In this file photo, jet fighters of the Royal Saudi Air Force perform during the graduation ceremony of the 83rd batch of King Faisal Air Academy. (Photo by AFP)

Riyadh(ANN)-The Royal Saudi Air Force has sent air and technical crews as well as multi-role fighter aircraft to the United States to take part in an advanced aerial combat training exercise hosted at Nellis Air Force Base in Nevada.

Lieutenant Colonel Khalid al-Yousef, the commander of the Saudi team that will participate in the Exercise Red Flag, said pilots and other flight crew members from countries with the best air force systems are set to participate in the Red Flag and Green Flag exercises in order to maximize their readiness for real air combat situations, Arabic-language al-Khaleeg online newspaper reported.

Yousef added that the purpose of the upcoming large-scale aerial exercises is to enhance the survivability of participants through very realistic aerial war games, and give them the chance to exchange ideas.

Lieutenant Colonel Badr bin Eid al-Fayidi, Assistant Commandant of the Royal Saudi Air Force, also said the air-to-air combat exercises have been held since 1975, and Saudi air crews have participated in the Red and Green Flag exercises six times in a row.

He added that the first stage of the military drills will kick off on Wednesday.

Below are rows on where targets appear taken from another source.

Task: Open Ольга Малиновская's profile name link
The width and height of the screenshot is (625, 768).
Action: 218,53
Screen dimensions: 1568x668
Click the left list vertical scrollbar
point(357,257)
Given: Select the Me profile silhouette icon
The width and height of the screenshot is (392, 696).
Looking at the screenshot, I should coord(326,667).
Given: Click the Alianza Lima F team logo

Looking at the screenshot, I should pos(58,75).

On May 20, the United States and Saudi Arabia signed arms deals worth almost $110 billion. It was the first day of President Donald Trump’s visit to the oil-rich kingdom.

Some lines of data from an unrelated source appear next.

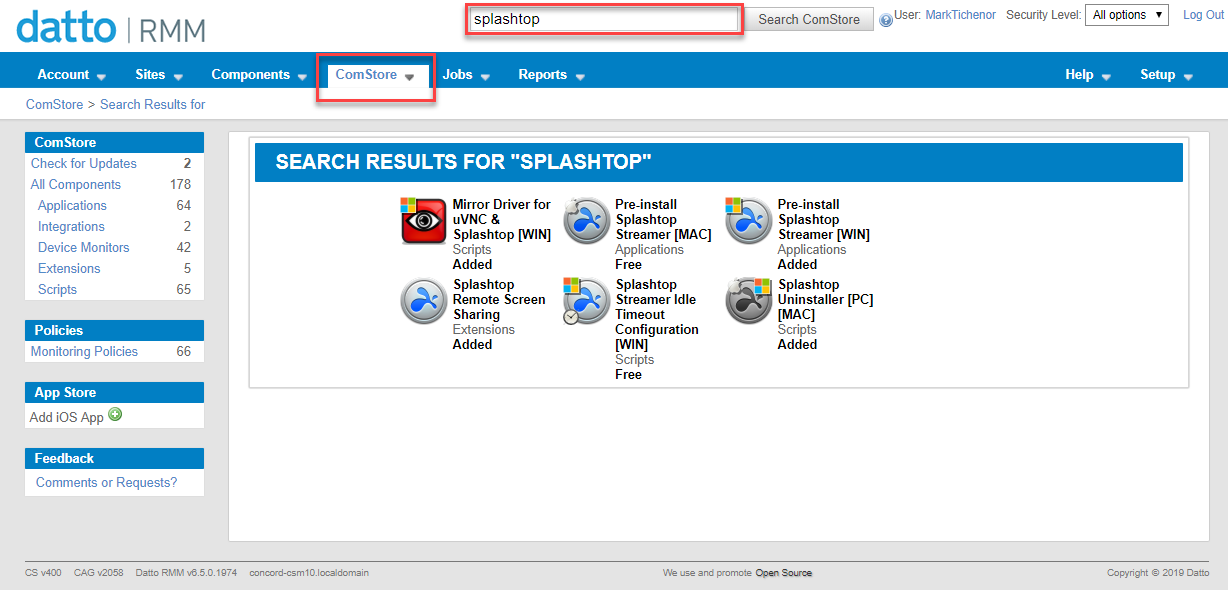Image resolution: width=1228 pixels, height=590 pixels.
Task: Open Pre-install Splashtop Streamer [WIN] icon
Action: [748, 221]
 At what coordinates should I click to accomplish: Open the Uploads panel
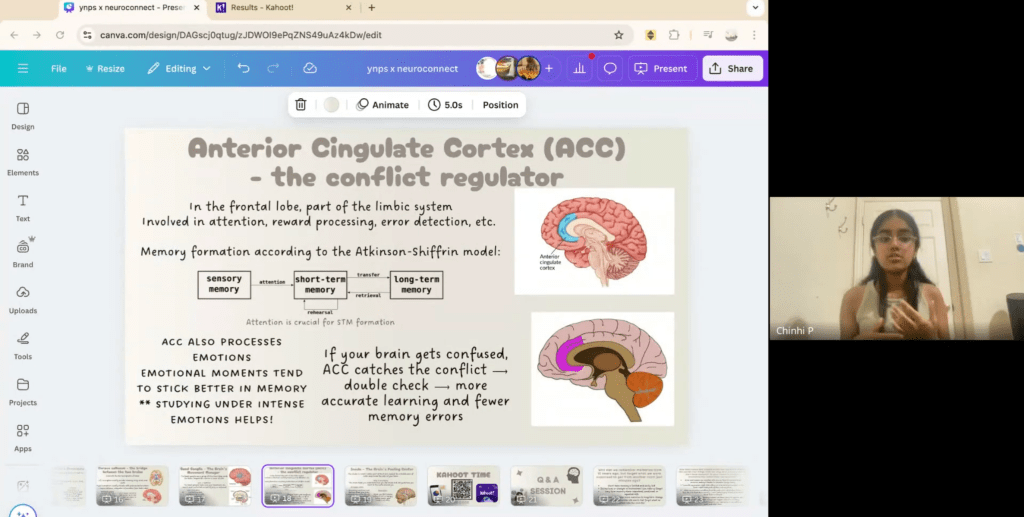tap(23, 298)
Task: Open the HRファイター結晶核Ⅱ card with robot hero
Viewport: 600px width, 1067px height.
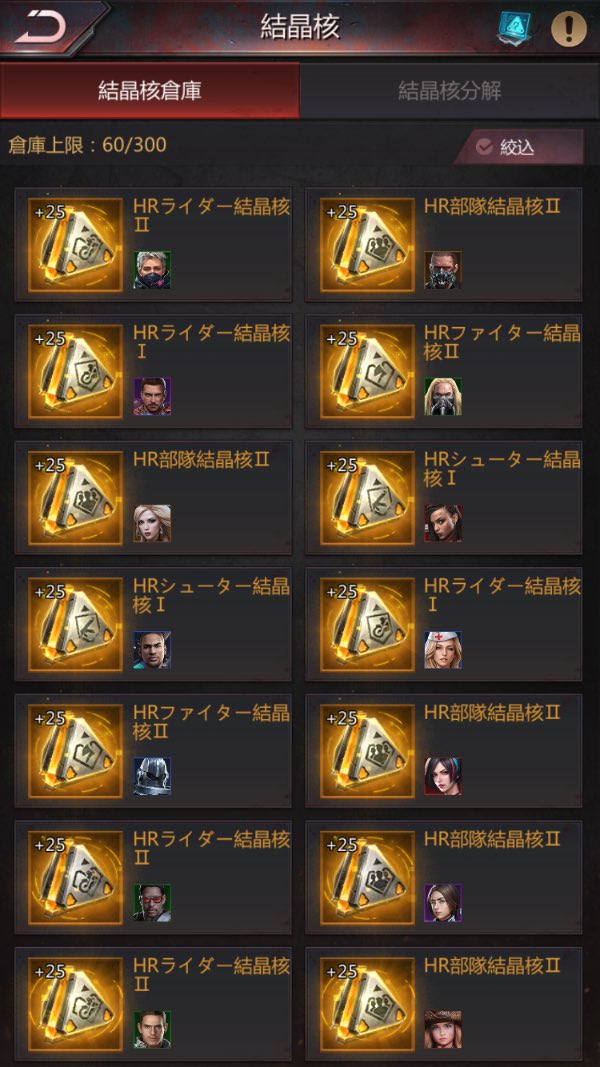Action: click(153, 751)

US President Donald Trump, left, and Saudi Arabia’s King Salman bin Abdulaziz Al Saud take part in a signing ceremony at the Saudi Royal Court in Riyadh, Saudi Arabia, on May 20, 2017. (Photo by AFP)

The deal came at the start of Trump’s eight-day foreign tour that took him to the Israeli-occupied Jerusalem al-Quds, the Vatican and meetings with leaders in Europe.

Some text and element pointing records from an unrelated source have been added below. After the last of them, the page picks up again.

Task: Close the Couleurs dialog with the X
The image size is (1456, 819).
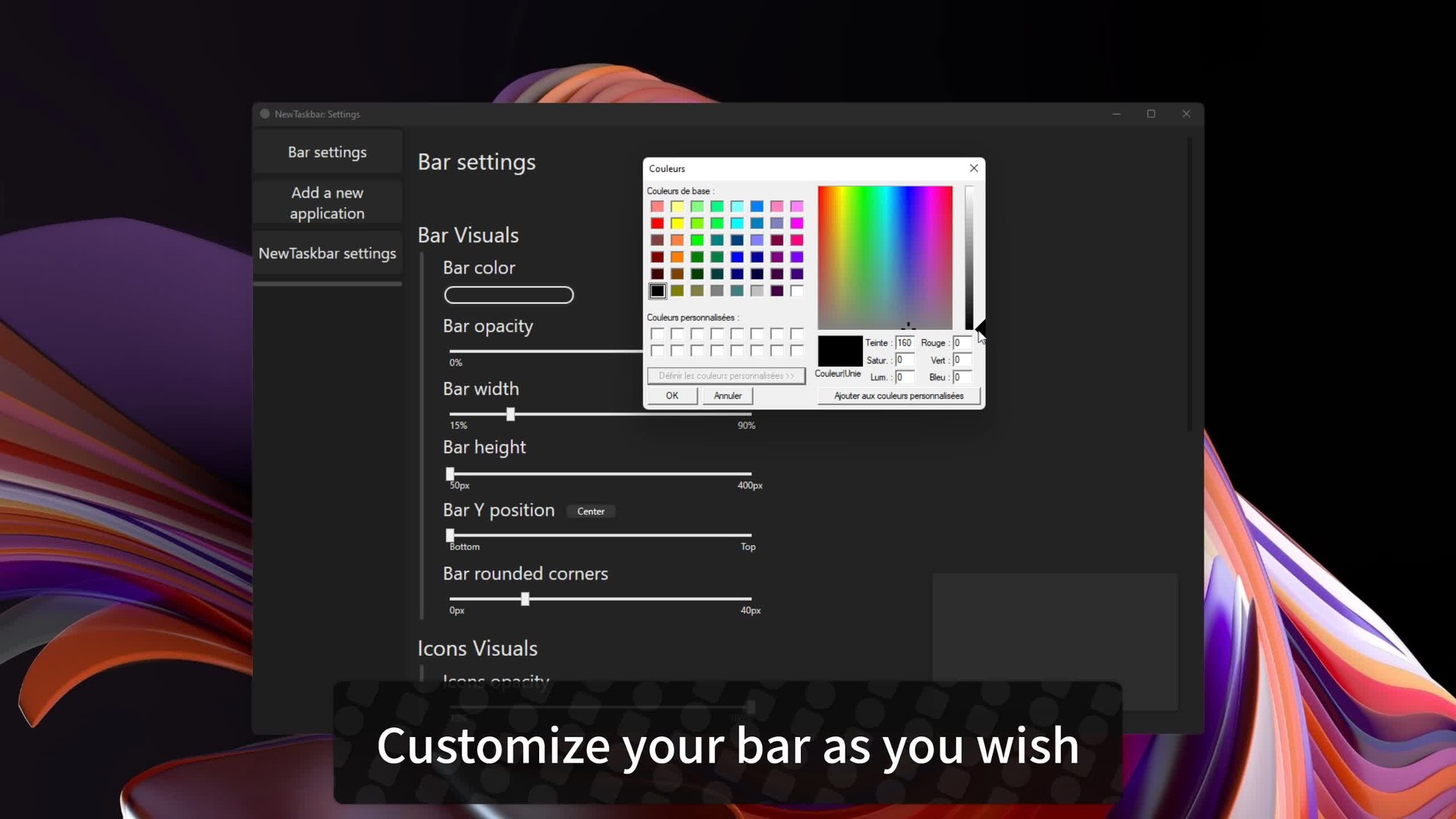Action: [974, 168]
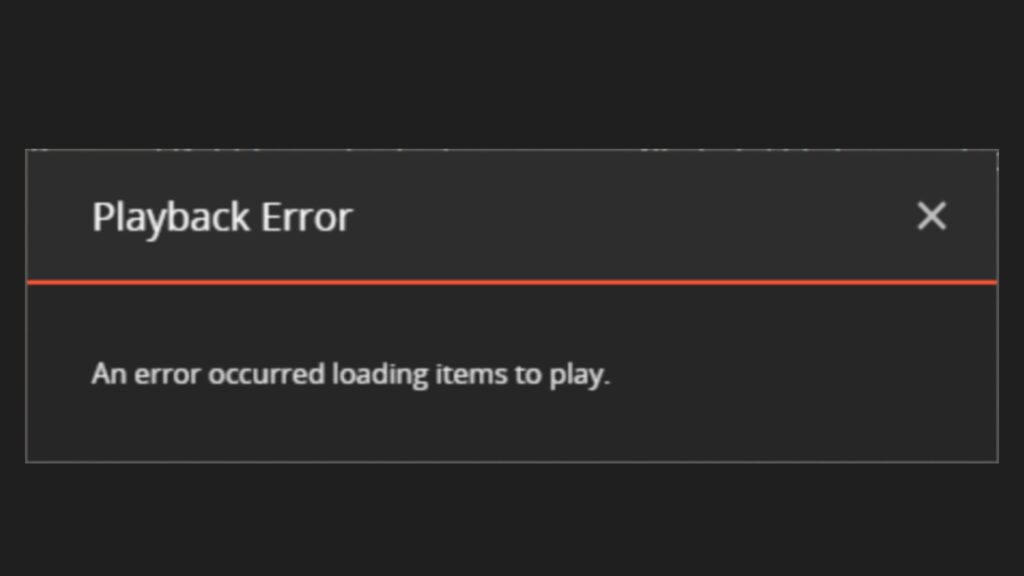Screen dimensions: 1024x576
Task: Click the word "loading" in the message
Action: coord(380,376)
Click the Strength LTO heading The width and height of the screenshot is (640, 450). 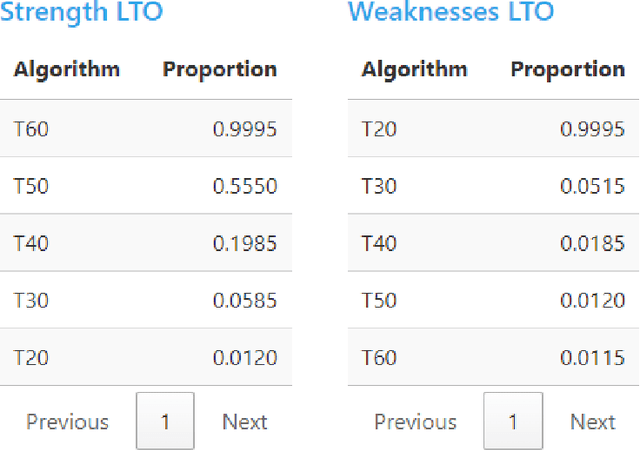click(81, 13)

Meanwhile, Saudi Arabia’s participation in the Red Flag and Green Flag exercises comes at a time the Riyadh regime has been incessantly pounding Yemen since March 2015 in an attempt to reinstate the former president, Abd Rabbuh Mansur Hadi, a staunch ally of Riyadh, and to undermine the Houthi Ansarullah movement. The Riyadh regime has, however, failed to reach its goals despite suffering great expenses.

The military aggression has claimed the lives of more than 12,000 people, mostly civilians.

The United Nations Children’s Fund (UNICEF) Resident Representative in Yemen, Meritxell Relano, wrote in a Twitter post on Monday that 201 Yemeni children – 152 boys and 49 girls – have lost their lives and hundreds more sustained injuries in the Saudi-led strikes since the beginning of the current year.

She noted that 347 Yemeni children, including 113 girls, have been maimed as a result of the Yemeni conflict, and that 377 boys have been recruited in the ongoing fighting there this year.